Resist the urge to entrap your child in a lie
Another classic type of lie that kids tell is the sort that may get them something they want or that may get them out of trouble. For instance, your child might lie about finishing her homework in order to have time to play a video game. “What parents need to know is that all kids will do this and it doesn’t mean the child is a psychopath,” says Lagges. But how you respond in these situations can influence how honest your child will be with you the next time. So Lagges suggests that you don’t entrap your child when you figure out she’s lying. For example, don’t ask your child who tracked mud on the carpet when she’s sitting there with muddy shoes on her feet. “You don’t want to provide her with added opportunities to practice lying, which she might do if she thinks she’s about to be caught,” says Lagges. “Instead, you could say, ‘you know you need to take your shoes off before you come in, so let’s clean this up.’” That way, your child isn’t getting away with the behavior and will learn that lying doesn’t pay off.
Use lies as an opportunity to talk about honesty
“Some of what is motivating for kids, and for teenagers in particular, is that they usually don’t like their parents checking on them constantly,” says Lagges. So when you find out that your child hasn’t done his homework or brushed his teeth even though he claimed he did, let him know that because he lied, you’re going to have to check on him. And when he demonstrates that he can be trusted, you’ll step back and let him take more responsibility. “That will start to motivate a little more honesty,” she adds. The ultimate goal is that your child will do the right thing and be honest even when nobody is watching.

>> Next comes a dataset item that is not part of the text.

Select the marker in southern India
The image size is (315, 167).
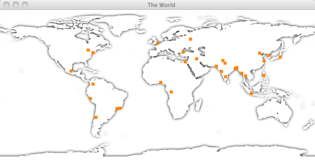(x=225, y=77)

Make clear that safety always trumps a lie
Some of the most concerning lies are those that jeopardize your child’s safety. For instance, many teenagers have told their parents that they were going to a friend’s house to study when instead they were actually going to a party where alcohol was being served. You want your child to know that in that type of situation, he can always call a parent to get a safe ride home, even if he lied to get there. “Absolutely, you go and pick your child up, and you save the serious conversation for the next day,” says Lagges. “You say you’re really glad your child called and that he made a good decision at that point. But you can’t ignore what happened before then.” That’s when you talk with your child about the fact that everybody makes mistakes or bad decisions sometimes, but if your child owns it, as he did when he called for help, the consequences are going to be a lot less severe.
“Explain to your child, “I’m not looking for reasons to punish you; I’m looking to keep you safe and help you recover from your mistakes, and the earlier you ask for help, the better off you’ll be,” says Lagges. Then, it’s reasonable to address the consequences, which may involve putting additional monitoring on your child, or enforcing more restrictions on the car for a while. Remind your child that you’re on the same side and when safety is jeopardized, the outcome could be a lot worse than a punishment from mom.
Watch out for hurtful lies
“Another category of lies are those that kids do specifically to hurt others or get others in trouble, as in when they start rumors about classmates—and that horrifies parents,” says Lagges. Children may do this out of jealousy or social aggression and when this happens, one of the most effective ways to deal with it is to help your child build empathy. “Ask her how she would feel if somebody did that to her, and emphasize that you are not raising her to treat people that way,” says Lagges.
Impress upon your child that lies that damage someone else’s character are serious and can impact people well beyond your own family. They are unacceptable.
And if those lies become a pattern, then you may need to seek some counseling help.